Merging variable number of word docs together

Hello Everyone,

I’m attempting to merge a variable number of word docs together and send to the client’s browser based on hyperlinks to these docs gleaned from yet another word doc. I basically am iterating through the fields grabbing the locations of the files that are linked to and adding them to an array if the extension is “.doc”. Now I’m a little confused as to how I would cycle through the array and use the section moving technique to combine the documents. Can anyone offer any advice? I am using VB/asp.net.

Dim refHyperLinks() As String
Dim i As Integer
i = 0
Dim fieldStarts As NodeList
fieldStarts = doc.SelectNodes("//FieldStart")

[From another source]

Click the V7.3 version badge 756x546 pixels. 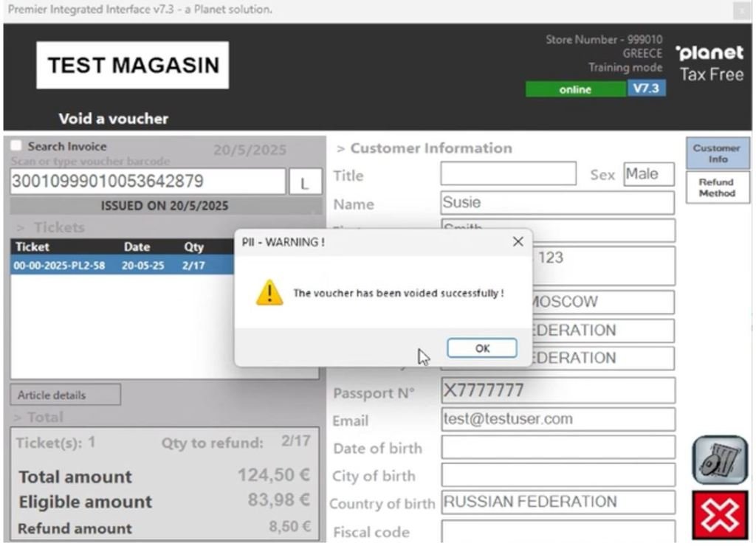tap(647, 89)
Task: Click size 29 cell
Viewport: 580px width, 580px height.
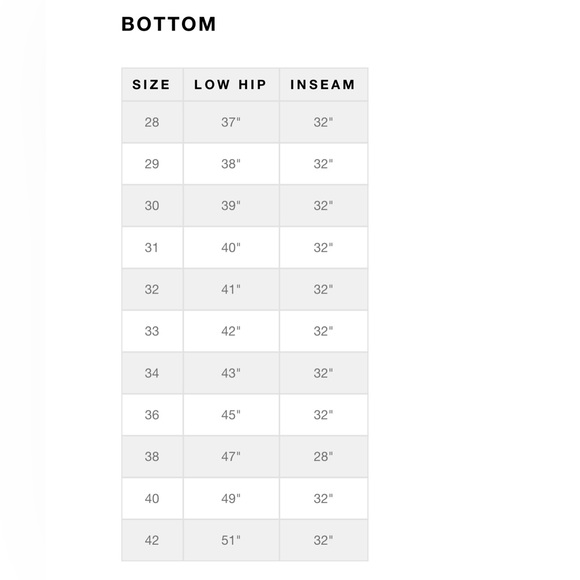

foreach fieldStart in fieldStarts
if fieldStart.FieldType = FieldType.FieldHyperlink then
’ The field is a hyperlink field, use the “facade” class to help to deal with the field.
Dim Hyperlink hyperlink As Hyperlink
hyperlink = New Hyperlink(fieldStart)
if Left(hyperlink.Target, 4) = “.doc” then
refHyperLinks(i) = hyperlink.Target
i = i + 1
end if
end if
next

Hi,

Thank you for considering Aspose.

If you have an array of the document file names, just iterate through the array, open the documents and append their sections to the destination document:

Public Function CombineDocuments(ByVal refHyperLinks() As String) As Document
Dim destinationDocument As Document = New Document() 

Dim fileName As String
For Each fileName In refHyperLinks
Dim sourceDocument As Document = New Document(fileName) 
AppendDocument(destinationDocument, sourceDocument)
Next

Return destinationDocument
End Function

Public Sub AppendDocument(ByVal destinationDocument As Document, ByVal sourceDocument As Document)
Dim sourceSection As Section
For Each sourceSection In sourceDocument.Sections
Dim NewSection As Section = CType(destinationDocument.ImportNode(sourceSection,True), Section)
destinationDocument.Sections.Add(NewSection)
Next
End Sub

Note however that at the moment documents cannot be opened using URI, only regular file path is allowed, so if the hyperlinks point to local files, simply remove the file:/// prefix; if the hyperlinks point to remote files, you should download them first using some of the .NET classes say WebClient.

Thanks Dmitry!

This solution seems to fit perfectly, however I’m having an issue with the code I posted previously - I’m trying to convert it from the c# wiki on replacing hyperlinks (with some modifications of course). Right now it is in the following state:

Dim refHyperLinks() As String
Dim i As Integer
i = 0
Dim fieldBegin As fieldStart
Dim fieldStarts As NodeList
fieldStarts = doc.SelectNodes("//FieldStart")

for each fieldBegin in fieldStarts
if fieldBegin.FieldType = FieldType.FieldHyperlink then
’ The field is a hyperlink field, use the "facade" class to help to deal with the field.
Dim hyperlink As Hyperlink
**hyperlink = New Hyperlink(fieldBegin)**
if Left(hyperlink.Target, 4) = ".doc" then
refHyperLinks(i) = Server.MapPath(Replace(Replace(Replace(hyperlink.Target, "http://apps.laticrete.com/", ""), "AG2.0/", ""), "AG/", ""))
i = i + 1
end if
end if
next 

The line that is bolded is throwing an error: Too many arguments to ‘Public Sub New()’.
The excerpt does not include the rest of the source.